When choosing vegetables and fruit, always look for and reject any with soft or brown spots, squishy bits or anything slimy. Most groceries will sell fruit and veg out of season but it's a good idea to get to know what kinds of things grow in which seasons. Out-of-season fruit and veg is often much poorer quality, unripe or artificially force-ripened and never as good for you. Carrots, potatoes, onions and garlic, however, are pretty seasonless, can be found everywhere and are at the rock bottom of the price

six medium carrots
two medium potatoes
two small cloves garlic
one onion
one tbsp butter
one chicken or veg Oxo cube
two cups whole milk
one cup heavy cream
one tbsp curry powder (optional)

You will need a large pot or saucepan, a knife sharp enough to cut veg (dull knives are dangerous knives), a cutting board (always buy a wooden one, never plastic), a potato peeler, a wooden spoon and a blender. With these tools, plus a decent frying pan and maybe a steamer, you can keep yourself in decent food all the time. A couple of baking tins, cake tins, are a good idea too. They can be used for single-serving meat and chicken in the oven and are very cheap and multipurpose.

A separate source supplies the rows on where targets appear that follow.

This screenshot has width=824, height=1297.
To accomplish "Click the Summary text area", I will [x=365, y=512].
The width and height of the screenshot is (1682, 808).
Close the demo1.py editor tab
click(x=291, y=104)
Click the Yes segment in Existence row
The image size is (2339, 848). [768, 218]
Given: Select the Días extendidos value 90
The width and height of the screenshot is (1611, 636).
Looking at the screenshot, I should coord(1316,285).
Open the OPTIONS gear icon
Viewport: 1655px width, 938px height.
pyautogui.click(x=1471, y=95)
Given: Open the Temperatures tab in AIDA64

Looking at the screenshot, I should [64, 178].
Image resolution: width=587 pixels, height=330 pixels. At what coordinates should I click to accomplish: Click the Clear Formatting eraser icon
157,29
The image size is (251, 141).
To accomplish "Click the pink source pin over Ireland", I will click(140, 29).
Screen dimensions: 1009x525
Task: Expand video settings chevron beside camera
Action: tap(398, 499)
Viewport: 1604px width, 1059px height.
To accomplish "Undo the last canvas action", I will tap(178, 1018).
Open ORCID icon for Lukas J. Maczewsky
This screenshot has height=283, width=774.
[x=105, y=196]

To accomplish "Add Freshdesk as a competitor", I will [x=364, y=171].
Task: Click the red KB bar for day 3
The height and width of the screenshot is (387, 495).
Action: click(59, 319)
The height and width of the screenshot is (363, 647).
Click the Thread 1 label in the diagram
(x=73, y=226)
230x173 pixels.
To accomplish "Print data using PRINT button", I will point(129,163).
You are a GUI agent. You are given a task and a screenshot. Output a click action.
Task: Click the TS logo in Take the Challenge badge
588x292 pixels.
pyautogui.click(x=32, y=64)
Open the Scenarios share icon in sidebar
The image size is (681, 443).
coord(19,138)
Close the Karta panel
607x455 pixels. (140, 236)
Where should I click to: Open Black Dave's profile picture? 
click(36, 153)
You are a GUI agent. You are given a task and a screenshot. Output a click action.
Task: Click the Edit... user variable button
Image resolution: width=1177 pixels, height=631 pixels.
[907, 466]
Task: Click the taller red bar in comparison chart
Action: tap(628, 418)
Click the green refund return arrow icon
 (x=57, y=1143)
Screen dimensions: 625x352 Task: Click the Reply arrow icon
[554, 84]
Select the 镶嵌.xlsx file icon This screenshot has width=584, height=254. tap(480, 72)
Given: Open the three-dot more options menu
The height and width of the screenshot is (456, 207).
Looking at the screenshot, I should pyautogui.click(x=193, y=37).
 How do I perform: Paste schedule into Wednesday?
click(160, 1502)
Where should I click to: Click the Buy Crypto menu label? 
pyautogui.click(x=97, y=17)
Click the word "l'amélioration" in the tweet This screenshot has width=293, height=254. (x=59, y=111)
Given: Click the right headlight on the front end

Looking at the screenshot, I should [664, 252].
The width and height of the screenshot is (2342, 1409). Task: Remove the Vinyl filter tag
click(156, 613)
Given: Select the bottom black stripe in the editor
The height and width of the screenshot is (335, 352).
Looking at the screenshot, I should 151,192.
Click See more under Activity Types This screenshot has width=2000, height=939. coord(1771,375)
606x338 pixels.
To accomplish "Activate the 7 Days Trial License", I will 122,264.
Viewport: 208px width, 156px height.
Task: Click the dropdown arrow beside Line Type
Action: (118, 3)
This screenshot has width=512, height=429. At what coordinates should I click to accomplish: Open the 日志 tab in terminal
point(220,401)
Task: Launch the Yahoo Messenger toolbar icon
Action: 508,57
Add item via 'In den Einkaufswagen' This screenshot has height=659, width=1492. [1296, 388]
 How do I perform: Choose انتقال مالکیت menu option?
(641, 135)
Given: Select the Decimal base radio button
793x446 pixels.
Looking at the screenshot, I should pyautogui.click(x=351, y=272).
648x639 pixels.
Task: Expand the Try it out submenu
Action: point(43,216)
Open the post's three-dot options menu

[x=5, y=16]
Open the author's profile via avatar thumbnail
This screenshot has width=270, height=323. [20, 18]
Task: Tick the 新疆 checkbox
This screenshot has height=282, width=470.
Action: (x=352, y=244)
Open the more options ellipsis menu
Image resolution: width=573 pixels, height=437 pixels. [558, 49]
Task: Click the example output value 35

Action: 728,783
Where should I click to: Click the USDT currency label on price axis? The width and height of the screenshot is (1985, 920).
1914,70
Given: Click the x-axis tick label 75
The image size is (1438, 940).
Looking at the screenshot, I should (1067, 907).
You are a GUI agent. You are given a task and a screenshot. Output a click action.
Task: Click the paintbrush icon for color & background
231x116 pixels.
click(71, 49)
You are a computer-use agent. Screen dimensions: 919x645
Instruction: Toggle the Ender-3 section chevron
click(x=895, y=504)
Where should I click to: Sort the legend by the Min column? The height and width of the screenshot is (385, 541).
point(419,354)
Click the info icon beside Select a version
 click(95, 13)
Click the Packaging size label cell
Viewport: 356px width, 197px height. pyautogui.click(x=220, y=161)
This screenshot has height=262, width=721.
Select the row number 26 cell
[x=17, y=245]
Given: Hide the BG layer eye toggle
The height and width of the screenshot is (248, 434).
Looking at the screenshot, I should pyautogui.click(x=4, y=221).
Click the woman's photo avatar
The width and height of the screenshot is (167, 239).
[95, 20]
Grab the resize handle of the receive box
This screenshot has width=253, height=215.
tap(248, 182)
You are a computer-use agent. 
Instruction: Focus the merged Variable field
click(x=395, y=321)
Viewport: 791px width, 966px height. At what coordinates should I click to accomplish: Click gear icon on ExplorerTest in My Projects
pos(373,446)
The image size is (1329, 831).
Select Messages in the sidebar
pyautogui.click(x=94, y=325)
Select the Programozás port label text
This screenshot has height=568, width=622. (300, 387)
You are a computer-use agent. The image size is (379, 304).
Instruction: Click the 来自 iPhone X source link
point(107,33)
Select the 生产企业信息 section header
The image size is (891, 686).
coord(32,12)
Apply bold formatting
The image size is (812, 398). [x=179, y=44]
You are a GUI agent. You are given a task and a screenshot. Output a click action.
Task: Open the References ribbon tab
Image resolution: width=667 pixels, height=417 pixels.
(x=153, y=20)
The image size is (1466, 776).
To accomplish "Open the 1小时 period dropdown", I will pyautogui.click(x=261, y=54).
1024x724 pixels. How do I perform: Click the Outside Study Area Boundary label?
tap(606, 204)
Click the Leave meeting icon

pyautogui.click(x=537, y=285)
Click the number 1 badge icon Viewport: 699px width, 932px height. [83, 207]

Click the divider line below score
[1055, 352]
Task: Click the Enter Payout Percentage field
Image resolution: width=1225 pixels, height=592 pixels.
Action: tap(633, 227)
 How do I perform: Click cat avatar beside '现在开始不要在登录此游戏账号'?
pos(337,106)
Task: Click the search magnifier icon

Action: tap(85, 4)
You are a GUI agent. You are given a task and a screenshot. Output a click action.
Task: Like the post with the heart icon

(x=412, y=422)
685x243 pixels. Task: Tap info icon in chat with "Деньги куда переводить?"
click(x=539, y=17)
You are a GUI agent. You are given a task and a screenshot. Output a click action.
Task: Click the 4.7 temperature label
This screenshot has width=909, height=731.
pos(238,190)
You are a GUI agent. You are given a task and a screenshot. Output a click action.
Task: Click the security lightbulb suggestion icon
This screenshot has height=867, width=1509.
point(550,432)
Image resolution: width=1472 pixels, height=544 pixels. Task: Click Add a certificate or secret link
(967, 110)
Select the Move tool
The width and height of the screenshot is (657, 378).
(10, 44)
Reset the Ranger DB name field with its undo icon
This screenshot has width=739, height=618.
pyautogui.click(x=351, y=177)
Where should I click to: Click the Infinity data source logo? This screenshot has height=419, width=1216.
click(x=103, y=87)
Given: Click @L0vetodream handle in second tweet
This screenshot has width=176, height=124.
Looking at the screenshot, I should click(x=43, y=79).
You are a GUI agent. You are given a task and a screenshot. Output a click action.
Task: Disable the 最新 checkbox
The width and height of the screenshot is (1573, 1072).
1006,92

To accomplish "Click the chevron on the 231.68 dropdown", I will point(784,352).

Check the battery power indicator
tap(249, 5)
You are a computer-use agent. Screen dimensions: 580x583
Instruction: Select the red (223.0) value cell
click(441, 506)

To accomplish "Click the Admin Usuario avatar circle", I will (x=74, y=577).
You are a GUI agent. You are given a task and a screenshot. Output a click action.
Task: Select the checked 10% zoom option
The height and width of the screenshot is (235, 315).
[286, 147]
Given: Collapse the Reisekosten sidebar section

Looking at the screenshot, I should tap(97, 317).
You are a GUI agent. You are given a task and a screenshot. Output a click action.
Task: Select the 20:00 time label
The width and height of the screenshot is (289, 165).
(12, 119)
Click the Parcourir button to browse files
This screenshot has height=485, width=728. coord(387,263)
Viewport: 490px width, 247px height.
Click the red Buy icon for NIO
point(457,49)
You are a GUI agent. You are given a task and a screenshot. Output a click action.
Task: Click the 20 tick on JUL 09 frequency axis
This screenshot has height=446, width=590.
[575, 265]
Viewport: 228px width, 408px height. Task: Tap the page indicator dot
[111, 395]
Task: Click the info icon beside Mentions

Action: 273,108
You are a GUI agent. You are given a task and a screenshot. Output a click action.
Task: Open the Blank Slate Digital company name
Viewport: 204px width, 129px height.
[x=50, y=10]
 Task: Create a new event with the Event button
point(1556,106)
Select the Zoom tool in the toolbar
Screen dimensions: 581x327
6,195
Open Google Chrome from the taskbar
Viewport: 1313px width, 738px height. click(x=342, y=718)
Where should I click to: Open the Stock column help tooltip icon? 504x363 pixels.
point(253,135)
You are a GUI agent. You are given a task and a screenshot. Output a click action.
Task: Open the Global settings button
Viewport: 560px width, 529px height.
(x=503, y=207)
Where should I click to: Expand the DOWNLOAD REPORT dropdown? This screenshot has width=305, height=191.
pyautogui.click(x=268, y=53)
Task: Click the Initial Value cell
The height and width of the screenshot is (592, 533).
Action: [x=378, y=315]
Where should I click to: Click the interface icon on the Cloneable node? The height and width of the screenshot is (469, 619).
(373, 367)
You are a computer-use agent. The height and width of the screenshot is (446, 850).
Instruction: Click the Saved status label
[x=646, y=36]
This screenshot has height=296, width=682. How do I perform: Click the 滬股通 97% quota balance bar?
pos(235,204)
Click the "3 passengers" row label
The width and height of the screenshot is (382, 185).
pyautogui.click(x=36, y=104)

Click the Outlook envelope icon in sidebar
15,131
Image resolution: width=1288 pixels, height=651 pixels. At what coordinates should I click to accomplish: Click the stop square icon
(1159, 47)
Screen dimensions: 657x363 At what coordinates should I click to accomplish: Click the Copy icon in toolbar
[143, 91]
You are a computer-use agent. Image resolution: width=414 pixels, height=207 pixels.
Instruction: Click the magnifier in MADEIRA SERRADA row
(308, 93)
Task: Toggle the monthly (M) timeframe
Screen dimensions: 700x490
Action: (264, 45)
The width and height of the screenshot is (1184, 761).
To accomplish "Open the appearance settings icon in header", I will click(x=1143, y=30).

Always read through the whole recipe first before you get started chopping and peeling, to make sure you have everything.

Peel and chop about six carrots, two medium potatoes and an onion. Mince two cloves of garlic very fine. Over a low heat, melt the butter in the saucepan (butter burns at a very low temperature, so don't give in to the temptation to turn the heat way up. This is the most common error made by cooking beginners. It doesn't make anything go faster, but burns the food before it's cooked) then add the veg, except the potatoes, to saute until the onions turn transparent and the whole thing starts smelling nice.

Once the veg starts looking close to being cooked, add the potatoes a single Oxo cube and about a litre of water. Cover and simmer on a low heat for fifteen minutes or so, until the carrots are very soft. Add about two cups of milk and simmer for five more minutes. Keep the heat low and keep an eye on it (don't go into the other room and read or surf the net) because milk will tend to boil over and make a mess.

While it's still hot, ladle a quantity of the soup into the blender, about half way full, and blend on high for a couple of minutes. With the blender running, take the top-knot thingy out, and pour in about half the cream. Blend for another minute.

Repeat until all the soup is blended with the cream.


It should be light and frothy but very filling. It's also very nice with a little grated pecorino on top. (But then, what isn't?)

Blended cream soups, always with a little potato for density, are best served immediately and don't keep very well in the fridge. I've given here a recipe that will make enough for about three small servings. If you are feeling adventuresome, you can add a tablespoon or so of mild curry powder while the veg is sauteing in the butter.